Basically she’s saying that TJLC is harmful and only serves to fetishise male homosexuality and glorify the writers, to which I say:
oh. there you have it.
OK, that’s what I got out of it too…. in the most pretentious language possible with an oh-so-clever zombie reference at the end to show they are really cool after all.
I have decided if it’s not worth putting out there in clear, accessible language, it’s not worth my reading it.
She’s saying three things, in language so heavily peppered with the jargon of literary criticism that, yes, it becomes exclusionary and elitist (accidentally, I assume, since this sort of thing isn’t usually mid0nz’s style. Barthes does this to litgeeks; you take a hit of him and suddenly you’re talking like the OED).
Anyway, her basic argument is that we don’t need Moftiss to have johnlock, and why should we care that much what the writers think? And she makes three points to support that.
1: That relying on the authors to make johnlock real in the show is harmful in the sense that it plays into patriarchy by putting the (male) writers of the show in a god-like position over their story, and framing us (fandom, women consumers of the story) as supplicants hanging upon their whim.
2: That in fandom, even though we like to think (and hopefully try to) use fanworks to re-imagine the world as a more egalitarian, inclusive place, we do have a tendency to repeat the sins of our culture in our fanworks. (E.g. point #1.)
3: That the argument people tend to come back with after points #1 and #2 are made is, “Yes, that’s fine, but we still need johnlock to be real because we need representation.” And she’s saying that’s BS, because “homosexuality” the fandom construct is not really the same animal as homosexuality as real human people live it.
These are all good points, so far as they go, but they don’t really go very far.
1 is old hat when it comes to feminist lit theory.
2 is perfectly true, and something we just need to keep working on.
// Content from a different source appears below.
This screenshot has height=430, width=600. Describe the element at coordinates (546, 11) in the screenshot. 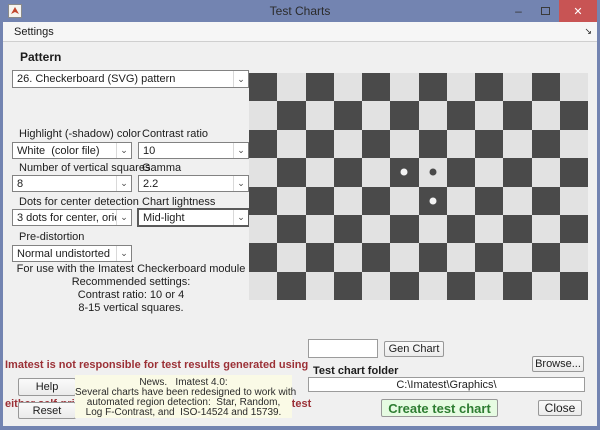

But relating to “the Author is dead,” it’s not really relevant here. ”The Author is Dead” means that the author’s Word of God interpretation of their own story doesn’t matter any more than anybody else’s does. For example, Rowling can say Dumbledore is gay and that Hermione should’ve married Harry till she’s blue in the face, but since she didn’t write it into the text, nobody has to buy into it unless they want to.
But the authors are still the ones writing the story to begin with. We can and do and will continue to love and write the idea of johnlock whether it ends up actually being played out in the series or not. But the only way for it to be actually explicit in the series is if the creators put it there.
3 is, I think, the most interesting and important point here, and is worth talking about a whole lot more, because there is a tension between queerness as a fandom construct and what we use it for vs. queerness as a thing some people actually live.
But in this particular argument, it’s again not relevant, because even if you want to argue that all us straight chicks are in it for the fandom slash version of queerness (which we can get through fandom and don’t need in the show itself), you can’t just dismiss all the actually queer people in fandom who are cheering for johnlock because media representation really is important to their real-life queer lives.